This second article is focused on best practices for designing your data model, adopting a star schema design, optimizing CPU, RAM, and workspace capacity consumption by minimizing memory usage.

1. Adopt a Star Schema Design

The star schema is a widely adopted design for creating efficient and user-friendly Power BI semantic models. It organizes data into fact tables for quantitative data (e.g., sales orders) and dimension tables for descriptive data (e.g., customers, products).

Benefits

✅ More user friendly.

✅ Simplifies both development and maintenance.

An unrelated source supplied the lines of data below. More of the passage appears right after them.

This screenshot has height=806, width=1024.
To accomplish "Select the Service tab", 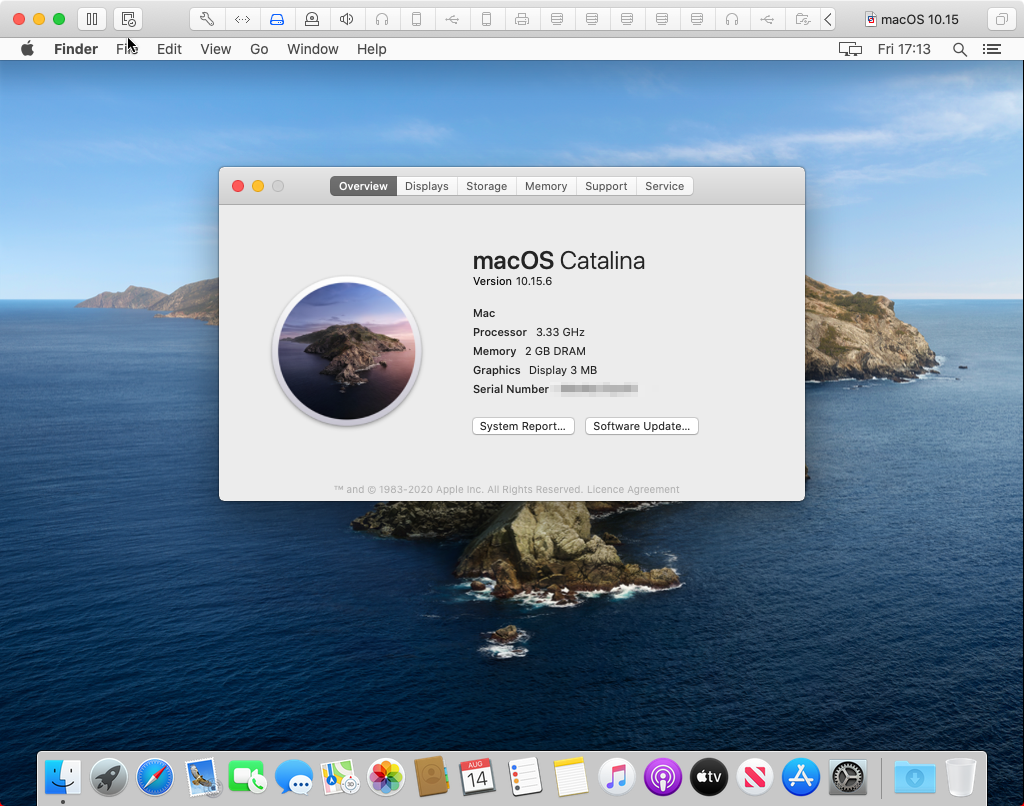I will 664,185.
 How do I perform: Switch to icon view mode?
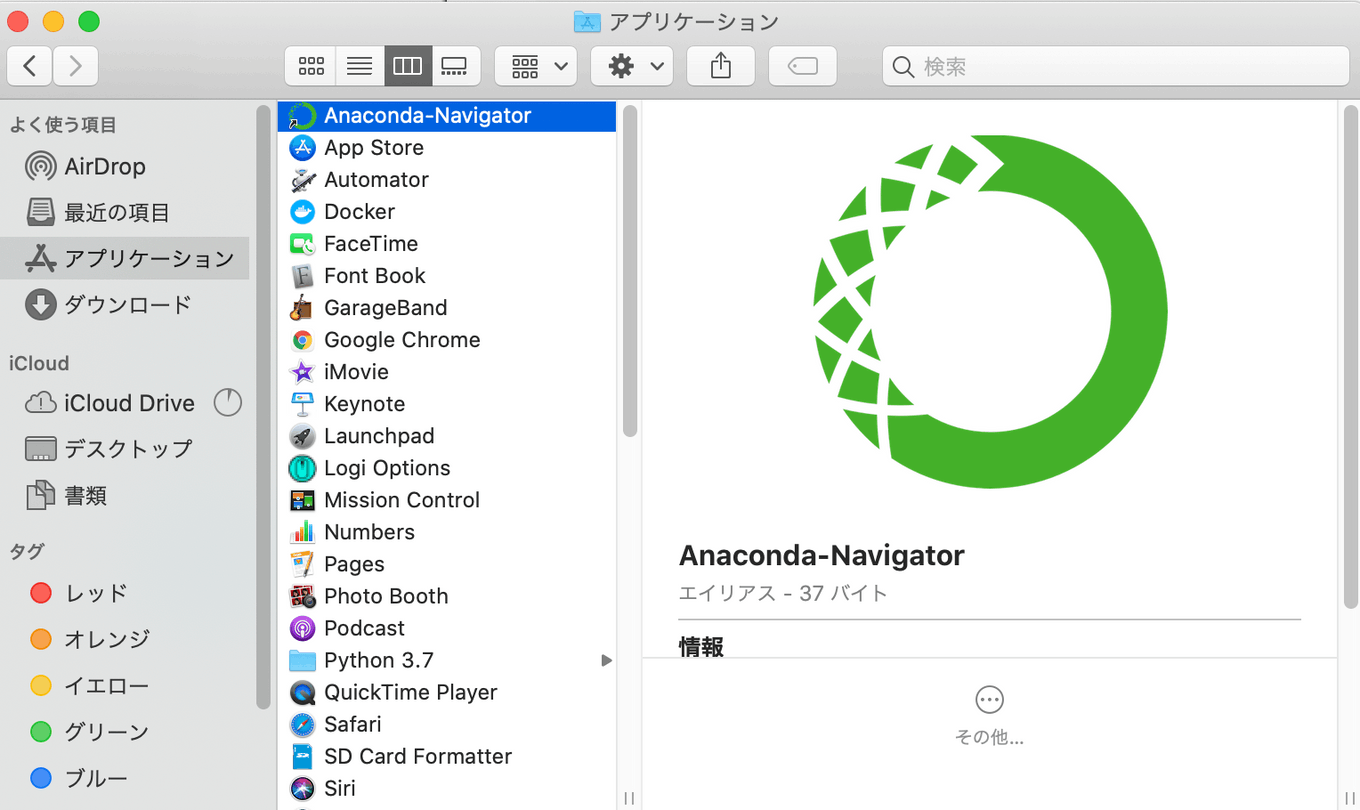311,65
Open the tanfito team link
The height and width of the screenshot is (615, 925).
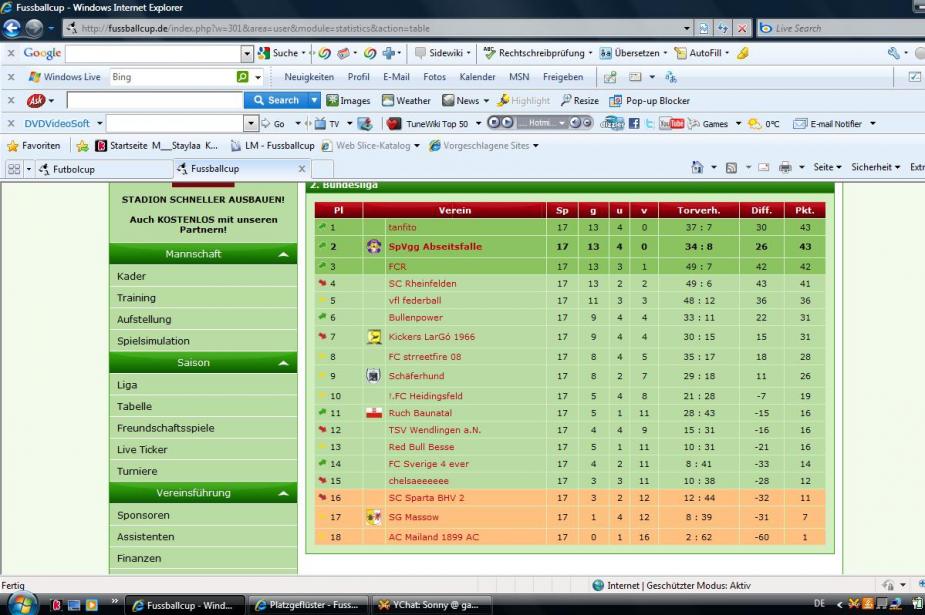(402, 228)
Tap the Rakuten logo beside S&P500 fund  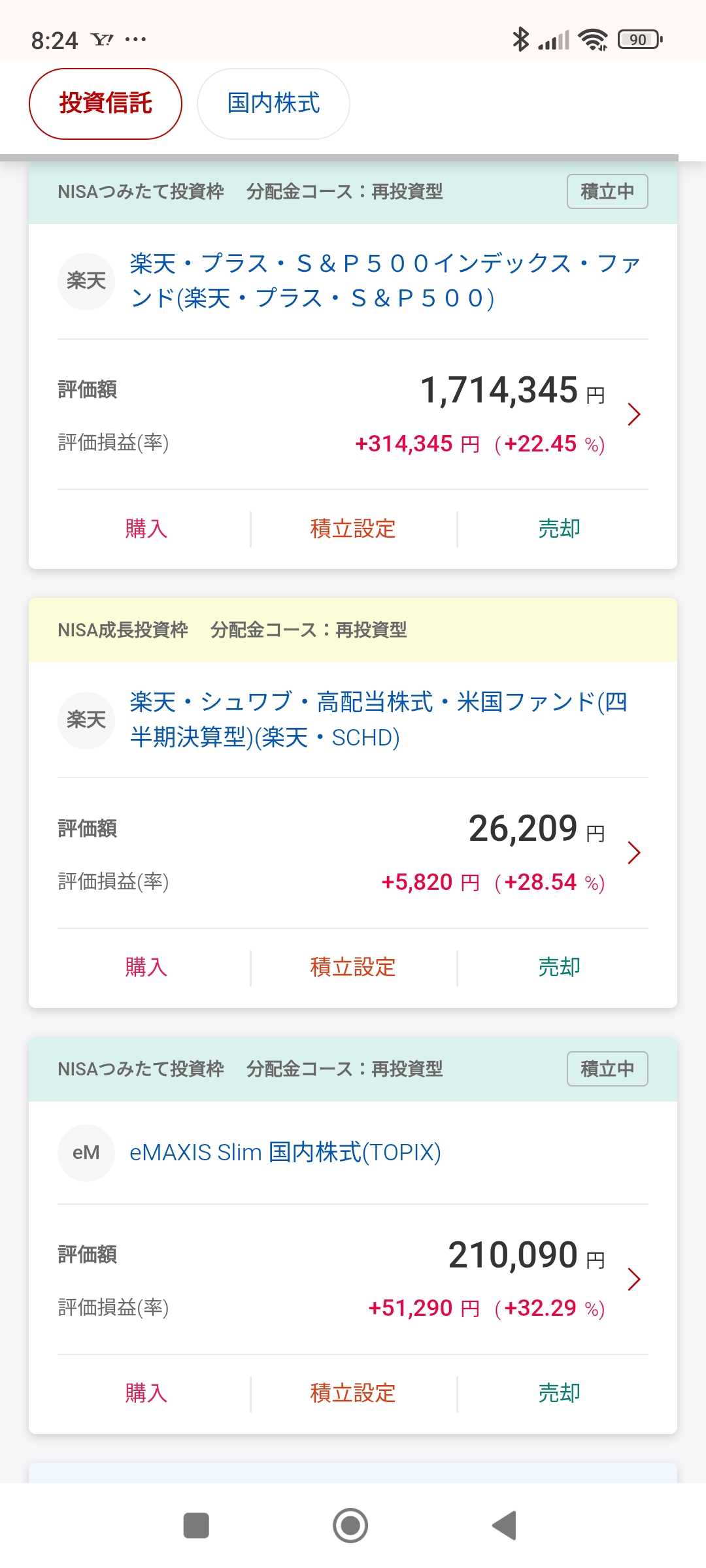pos(86,281)
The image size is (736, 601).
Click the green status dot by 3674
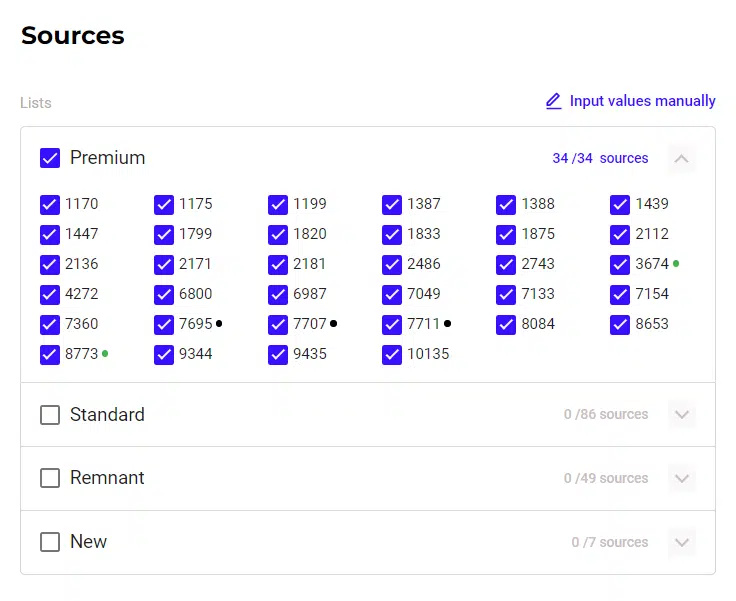[676, 263]

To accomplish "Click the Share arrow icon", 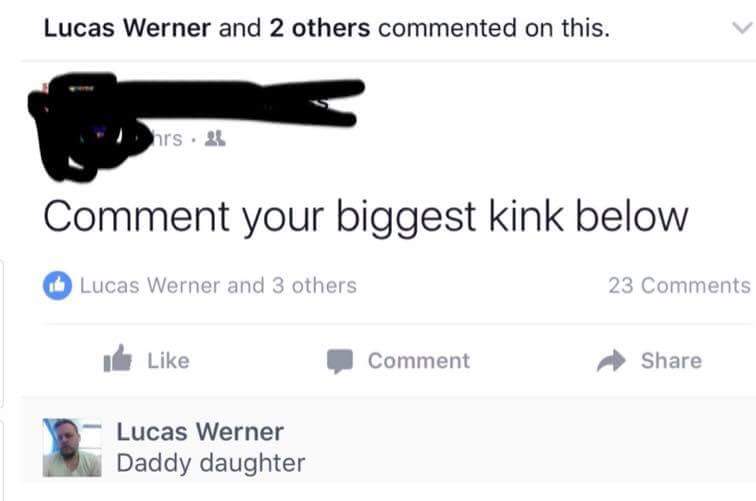I will 611,360.
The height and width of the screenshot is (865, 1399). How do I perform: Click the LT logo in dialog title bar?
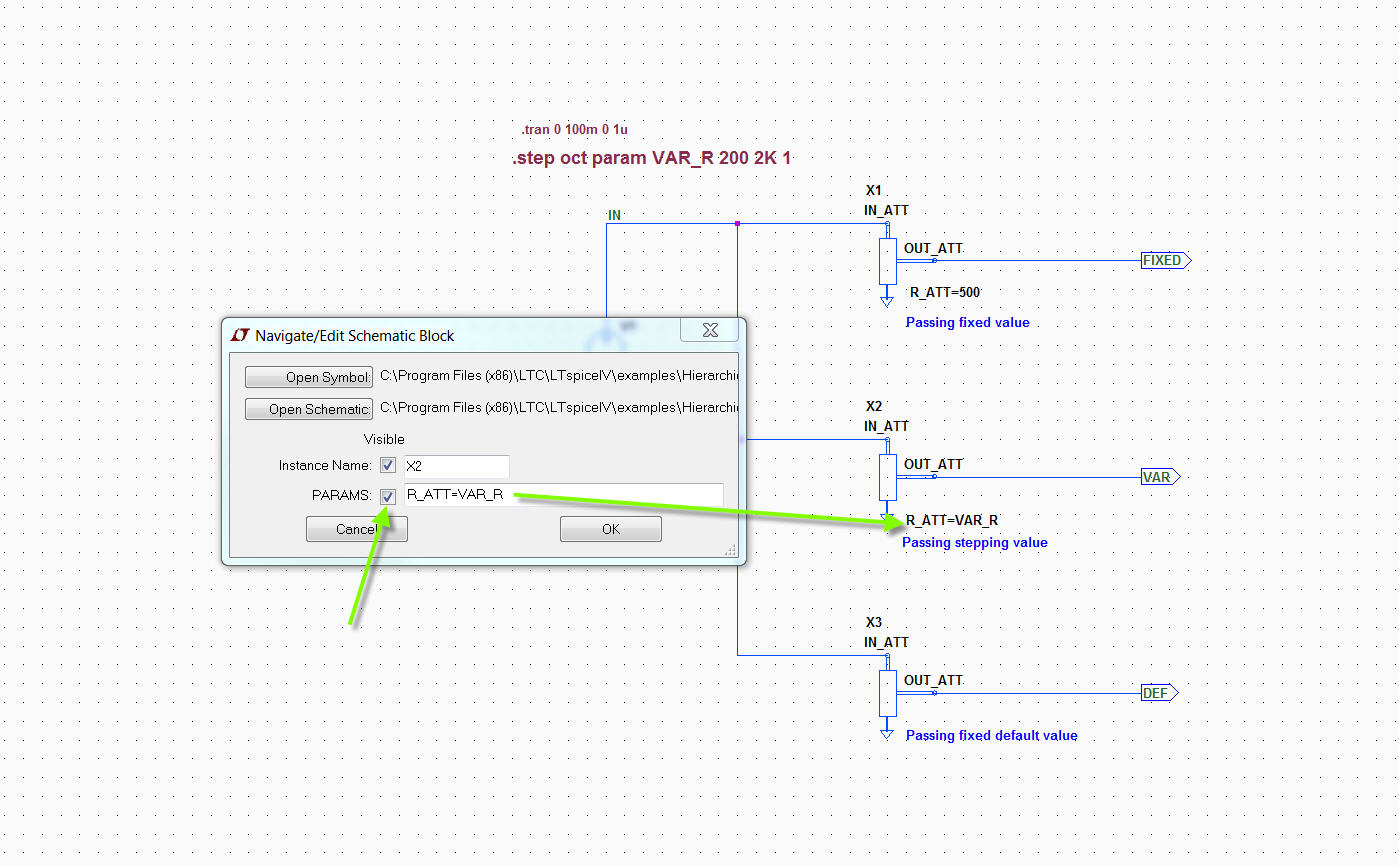240,335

✅ DAX formulas are simpler.

✅ The time refreshes are faster.

✅ Reduces redundant data

Key concepts:

  • Fact tables: Store numerical data and are connected to dimension tables via foreign keys.
  • Dimension tables: Represent business entities, like products, customers, or regions, providing context to the data. Enable filtering and grouping, simplifying report generation.
  • Granularity: Determined by the level of detail in your data. High granularity means the data is very detailed, such as individual transaction lines. While this provides in-depth analysis, it can significantly increase model size.
  • Normalization vs. Denormalization
    • Normalized: Reduces redundancy by splitting data into multiple tables (e.g., storing only keys in fact tables). Power BI prefers normalized models for efficiency

    • Denormalized: Combines related data into single tables. Typically used for simpler data sources but less efficient.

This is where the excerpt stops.